• YOUR ASSIGNMENT
All lines with the word "zapoya" must be pulled from the entries below.

(Dataset records)
+ + + +
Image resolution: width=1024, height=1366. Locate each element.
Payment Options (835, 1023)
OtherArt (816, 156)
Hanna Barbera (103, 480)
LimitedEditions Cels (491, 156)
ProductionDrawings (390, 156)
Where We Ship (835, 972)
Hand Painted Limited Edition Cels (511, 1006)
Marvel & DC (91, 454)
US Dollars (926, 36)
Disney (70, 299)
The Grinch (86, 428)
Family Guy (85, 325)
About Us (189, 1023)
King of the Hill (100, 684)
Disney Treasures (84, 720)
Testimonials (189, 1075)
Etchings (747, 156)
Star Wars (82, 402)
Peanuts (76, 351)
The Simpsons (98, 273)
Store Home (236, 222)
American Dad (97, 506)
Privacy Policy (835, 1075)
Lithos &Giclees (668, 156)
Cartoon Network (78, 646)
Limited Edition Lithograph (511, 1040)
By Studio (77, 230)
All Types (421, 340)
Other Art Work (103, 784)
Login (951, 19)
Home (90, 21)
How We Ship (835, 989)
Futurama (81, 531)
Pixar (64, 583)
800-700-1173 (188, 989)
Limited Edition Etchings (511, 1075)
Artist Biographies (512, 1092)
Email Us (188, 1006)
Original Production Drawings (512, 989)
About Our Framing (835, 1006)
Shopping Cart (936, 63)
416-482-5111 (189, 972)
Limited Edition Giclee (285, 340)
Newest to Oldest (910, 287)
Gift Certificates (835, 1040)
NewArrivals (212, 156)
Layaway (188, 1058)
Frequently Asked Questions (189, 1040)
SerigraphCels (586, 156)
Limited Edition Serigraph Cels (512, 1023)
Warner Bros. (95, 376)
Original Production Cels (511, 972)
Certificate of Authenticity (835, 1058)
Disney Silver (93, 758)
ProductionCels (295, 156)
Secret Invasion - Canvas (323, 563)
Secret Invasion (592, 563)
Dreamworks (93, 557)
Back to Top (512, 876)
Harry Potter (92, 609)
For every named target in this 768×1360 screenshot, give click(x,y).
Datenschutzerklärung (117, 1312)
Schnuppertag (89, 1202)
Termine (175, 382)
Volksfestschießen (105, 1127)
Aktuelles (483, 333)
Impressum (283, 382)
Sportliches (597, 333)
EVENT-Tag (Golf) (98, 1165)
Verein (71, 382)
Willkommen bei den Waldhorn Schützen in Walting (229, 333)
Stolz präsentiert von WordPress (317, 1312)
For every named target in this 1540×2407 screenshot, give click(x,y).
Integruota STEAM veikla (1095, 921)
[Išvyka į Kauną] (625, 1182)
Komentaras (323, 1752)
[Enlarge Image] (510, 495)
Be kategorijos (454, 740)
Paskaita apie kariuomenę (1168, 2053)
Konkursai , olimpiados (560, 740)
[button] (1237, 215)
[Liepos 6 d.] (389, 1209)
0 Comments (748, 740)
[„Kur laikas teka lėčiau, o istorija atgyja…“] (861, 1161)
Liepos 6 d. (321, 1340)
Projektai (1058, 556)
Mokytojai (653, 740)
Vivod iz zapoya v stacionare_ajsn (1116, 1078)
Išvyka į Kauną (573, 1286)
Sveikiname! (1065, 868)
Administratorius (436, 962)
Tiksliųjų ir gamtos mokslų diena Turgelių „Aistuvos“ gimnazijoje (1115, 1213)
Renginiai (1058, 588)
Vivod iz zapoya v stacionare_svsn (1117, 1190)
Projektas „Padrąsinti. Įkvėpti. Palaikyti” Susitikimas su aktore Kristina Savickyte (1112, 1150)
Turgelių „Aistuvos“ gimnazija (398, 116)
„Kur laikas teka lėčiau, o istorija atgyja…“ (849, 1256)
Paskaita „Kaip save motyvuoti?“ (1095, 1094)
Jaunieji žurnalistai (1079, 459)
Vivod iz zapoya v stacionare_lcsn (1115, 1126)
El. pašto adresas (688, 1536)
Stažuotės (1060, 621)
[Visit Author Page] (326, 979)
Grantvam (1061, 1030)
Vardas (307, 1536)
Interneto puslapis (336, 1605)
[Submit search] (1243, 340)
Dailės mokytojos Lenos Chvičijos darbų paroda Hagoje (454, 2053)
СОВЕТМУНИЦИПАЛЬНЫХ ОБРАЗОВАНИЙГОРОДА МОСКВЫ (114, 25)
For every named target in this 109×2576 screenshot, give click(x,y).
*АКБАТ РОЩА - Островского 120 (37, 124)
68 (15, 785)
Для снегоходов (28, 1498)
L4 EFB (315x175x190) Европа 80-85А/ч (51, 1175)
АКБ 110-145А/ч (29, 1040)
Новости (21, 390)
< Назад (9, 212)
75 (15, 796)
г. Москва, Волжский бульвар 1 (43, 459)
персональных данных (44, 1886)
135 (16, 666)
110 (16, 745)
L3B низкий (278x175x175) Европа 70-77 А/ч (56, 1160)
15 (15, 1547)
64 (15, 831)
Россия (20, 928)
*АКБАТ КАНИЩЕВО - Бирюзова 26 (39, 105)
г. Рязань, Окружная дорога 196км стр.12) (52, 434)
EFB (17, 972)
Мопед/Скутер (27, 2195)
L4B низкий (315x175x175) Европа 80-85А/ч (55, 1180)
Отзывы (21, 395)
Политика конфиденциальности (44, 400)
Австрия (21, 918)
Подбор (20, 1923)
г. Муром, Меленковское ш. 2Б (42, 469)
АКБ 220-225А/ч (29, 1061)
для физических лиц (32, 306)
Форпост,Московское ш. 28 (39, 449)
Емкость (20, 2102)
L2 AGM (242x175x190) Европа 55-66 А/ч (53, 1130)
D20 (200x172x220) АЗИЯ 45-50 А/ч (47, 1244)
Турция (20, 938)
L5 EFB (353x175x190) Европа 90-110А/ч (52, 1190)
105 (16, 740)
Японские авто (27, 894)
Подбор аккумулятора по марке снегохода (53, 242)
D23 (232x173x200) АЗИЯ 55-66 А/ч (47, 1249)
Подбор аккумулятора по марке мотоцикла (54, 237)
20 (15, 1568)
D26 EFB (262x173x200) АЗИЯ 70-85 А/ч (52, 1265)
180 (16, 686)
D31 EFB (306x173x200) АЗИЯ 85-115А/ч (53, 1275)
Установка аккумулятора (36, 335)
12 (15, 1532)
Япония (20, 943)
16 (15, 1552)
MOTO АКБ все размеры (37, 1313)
+ + + +
• RESULT OF THIS EXERCISE
Vivod iz zapoya v stacionare_ajsn (1116, 1078)
Vivod iz zapoya v stacionare_svsn (1117, 1190)
Vivod iz zapoya v stacionare_lcsn (1115, 1126)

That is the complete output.